Grundrechte-Report 2020 der Öffentlichkeit vorgestellt
Präsentator Igor Levit: „Fragen nach Solidarität, Miteinander, Füreinander sie sind aktueller denn je!“
Seit 1997 erscheint rund um den Verfassungstag am 23. Mai der „Grundrechte-Report: Zur Lage der Bürger- und Menschenrechte in Deutschland“. Am Dienstag, den 2. Juni 2020, haben zehn deutsche Bürger- und Menschenrechtsorganisationen in Berlin und online der Öffentlichkeit die neue Ausgabe des „Alternativen Verfassungsschutzberichts“ vorgestellt. Die 39 Einzelbeiträge des Reports widmen sich aktuellen Gefährdungen der Grundrechte und zentraler Verfassungsprinzipien, aber auch einzelnen grundrechtlichen Fortschritten, anhand konkreter Fälle aus dem vergangenen Jahr. Untersucht werden Entscheidungen von Parlamenten, Behörden und Gerichten, aber auch von Privatunternehmen.
Die Autor*innen des diesjährigen Reports analysieren so unterschiedliche Themen wie die Einführung der erweiterten DNA-Analyse im Strafprozessrecht, die Gefährdung von Umwelt und Gesundheit durch die Nitratbelastung des Grundwassers, den Einsatz von Elektroschockwaffen im Polizeistreifendienst oder die Ausweitung der Abschiebehaft.

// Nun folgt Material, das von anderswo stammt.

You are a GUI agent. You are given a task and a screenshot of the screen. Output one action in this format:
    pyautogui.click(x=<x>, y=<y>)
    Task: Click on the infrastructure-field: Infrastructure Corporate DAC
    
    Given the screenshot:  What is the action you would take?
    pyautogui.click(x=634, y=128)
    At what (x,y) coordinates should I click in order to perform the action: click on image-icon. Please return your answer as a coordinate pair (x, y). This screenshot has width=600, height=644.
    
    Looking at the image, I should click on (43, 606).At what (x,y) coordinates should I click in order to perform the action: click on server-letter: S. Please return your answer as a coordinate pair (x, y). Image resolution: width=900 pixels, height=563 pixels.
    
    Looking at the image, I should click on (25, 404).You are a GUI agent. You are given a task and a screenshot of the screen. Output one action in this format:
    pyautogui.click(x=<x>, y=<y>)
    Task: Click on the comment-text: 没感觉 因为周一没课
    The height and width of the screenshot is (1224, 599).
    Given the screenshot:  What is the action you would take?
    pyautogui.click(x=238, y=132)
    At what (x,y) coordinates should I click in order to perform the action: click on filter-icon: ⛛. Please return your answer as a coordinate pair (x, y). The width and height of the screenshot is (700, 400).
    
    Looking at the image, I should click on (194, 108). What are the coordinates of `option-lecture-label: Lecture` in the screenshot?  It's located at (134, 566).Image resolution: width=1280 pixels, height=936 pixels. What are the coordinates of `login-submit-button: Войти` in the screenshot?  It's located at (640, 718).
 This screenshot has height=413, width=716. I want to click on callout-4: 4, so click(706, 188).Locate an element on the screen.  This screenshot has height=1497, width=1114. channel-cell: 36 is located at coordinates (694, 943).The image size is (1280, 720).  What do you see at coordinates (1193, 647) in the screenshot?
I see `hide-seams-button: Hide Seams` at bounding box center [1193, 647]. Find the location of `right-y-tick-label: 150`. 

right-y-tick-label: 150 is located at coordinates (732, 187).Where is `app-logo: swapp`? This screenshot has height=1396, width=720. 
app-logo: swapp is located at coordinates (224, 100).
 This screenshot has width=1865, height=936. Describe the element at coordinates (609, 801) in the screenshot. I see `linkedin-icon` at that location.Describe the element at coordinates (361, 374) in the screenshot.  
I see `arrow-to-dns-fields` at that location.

Der Pianist Igor Levit, der auch für sein menschenrechtliches Engagement etwa gegen Rassismus und Antisemitismus bekannt ist, präsentierte in diesem Jahr den Grundrechte-Report. Für Levit steht die Gesellschaft vor bislang unbekannten Herausforderungen: „Die Verteidigung und der Ausbau der Grund- und Bürgerrechte und die darauf aufbauende Gestaltung einer solidarischen Gemeinschaft müssen deshalb oberste Priorität von uns allen sein. Die Fragen nach Solidarität, Miteinander, Füreinander – sie sind aktueller denn je.“
Ein Schwerpunkt der diesjährigen Ausgabe des Grundrechte-Reports sind grundrechtliche Auseinandersetzungen rund um das Grundbedürfnis Wohnen, von „Mietpreisbremse“ und Berliner „Mietendeckel“ über die Unverletzlichkeit der Wohnung (Art. 13 Grundgesetz) in Geflüchtetenunterkünften bis zur viel diskutierten Sozialisierung von Wohnraum. Ingrid Hoffmann, Mieterin bei der Deutsche Wohnen und Vertreterin der Berliner Kampagne „Deutsche Wohnen und Co. Enteignen!“, erklärte: „Wir wollen Immobilienunternehmen mit mehr als 3.000 Wohnungen nach Artikel 15 Grundgesetz vergesellschaften. Wohnraum ist am besten aufgehoben als demokratisch verwaltetes Gemeingut, nicht als spekulatives Anlageobjekt.“
Zwei Beiträge im Grundrechte-Report 2020 widmen sich der staatlichen Schutzpflicht aus Art. 2 Abs. 2 Satz 1 Grundgesetz, für ein tragfähiges Gesundheitssystem zu sorgen. Dazu gab Krankenpflegerin Ulla Hedemann Auskunft, die auf einer Berliner Kinderintensivstation arbeitet. Sie berichtete, welche verheerenden Auswirkungen der Pflegenotstand und das aktuelle Abrechnungssystem für die Beschäftigten und für das Grundrecht auf Gesundheit hat: „Das Fallpauschalen-System ist nicht auf den Menschen, sondern nur auf Profite ausgelegt. Dadurch setzt es falsche Anreize, die uns und unsere Patient*innen gefährden.“ Ihre Ausführungen verband sie mit der Forderung an die Politik, ein „neues patientenorientiertes System einzuführen“.
Grundrechte-Report 2020 – Zur Lage der Bürger- und Menschenrechte in Deutschland.
Herausgegeben von: Leoni Michal Armbruster, Bellinda Bartolucci, Rolf Gössner, Julia Heesen, Martin Heiming, Hans-Jörg Kreowski, John Philipp Thurn, Rosemarie Will, Michèle Winkler und Christine Zedler. Fischer Taschenbuch Verlag, Frankfurt/M., Mai 2020, ISBN 978-3-596-70545-0, 240 Seiten, 12.00 Euro.